Сначала я рассказал о проекте друзьям в деревне, но никто меня не поддержал. На три собрания, которые я собирал, никто не пришел. Тогда я решил делать всё сам.

Начал с уборки парка. Думал, ко мне присоединятся, но тогда этого не произошло.

В итоге меня поддержал только троюродный брат. Вместе с ним мы наметили большой субботник, чтобы расчистить территорию парка, в котором можно будет поставить скамейки. Писали об этом в соцсетях, приглашали друзей из Москвы, Могилева и Минска. И вскоре о нас написали на одном известном белорусском портале, после на связь вышла местная газета, затем — государственный канал.

На субботник вышли 16 человек: редакция районной газеты, наши друзья, люди из нашей и соседней деревни и, конечно, председатель сельсовета, он не мог пропустить такое событие.

Затем мой друг, который закончил Британскую школу дизайна, договорился со студентами сделать проекты арт-скамеек. Это было частное сотрудничество, напрямую с Британкой мы не работали. Некоторые студенты откликнулись и разработали дизайн скамеек. После мы провели голосование в деревне и соцсетях, выбрали 10 лучших скамеек и провели краудфандинговую кампанию на «Планета.ру».

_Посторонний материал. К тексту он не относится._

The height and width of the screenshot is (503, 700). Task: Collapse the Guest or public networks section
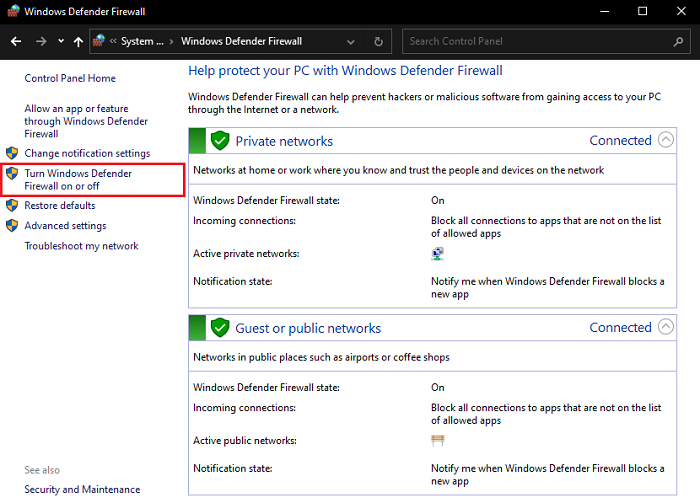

Самая дешевая скамейка обошлась нам где-то в 100 долларов, самая дорогая — в 1500. Свои деньги мы не вкладывали. Но мы и не заказывали готовые скамейки. На деньги мы лишь покупали материалы и инструменты.

Идея была в том, чтобы построить скамейки самими жителями, чтобы вовлечь в это больше людей. Заказывали только самые сложные варианты, которые можно было сделать только на производстве.

И теперь, когда проект почти закончен (мы поставили семь скамеек), люди не только приводят свои дома в порядок, выкашивают траву у пляжей, но и инициируют новые субботники и другие мероприятия. Но самое приятное — к нам приезжают новые люди и покупают дома.

Идею со скамейками мы придумали, не зная о существовании «Альтуризма». О нем услышали случайно, когда договорились со студентами. А вот первую скамейку устанавливали с Катей Затуливетер, приехавшей к нам на разведку. После мы с ней договорились о путешествии альтуристов. В итоге всё сложилось. Вместе с нами альтуристы собирали и устанавливали арт-скамейки, а жили у меня дома, потому что тогда только у меня был душ с горячей водой и туалет не на улице.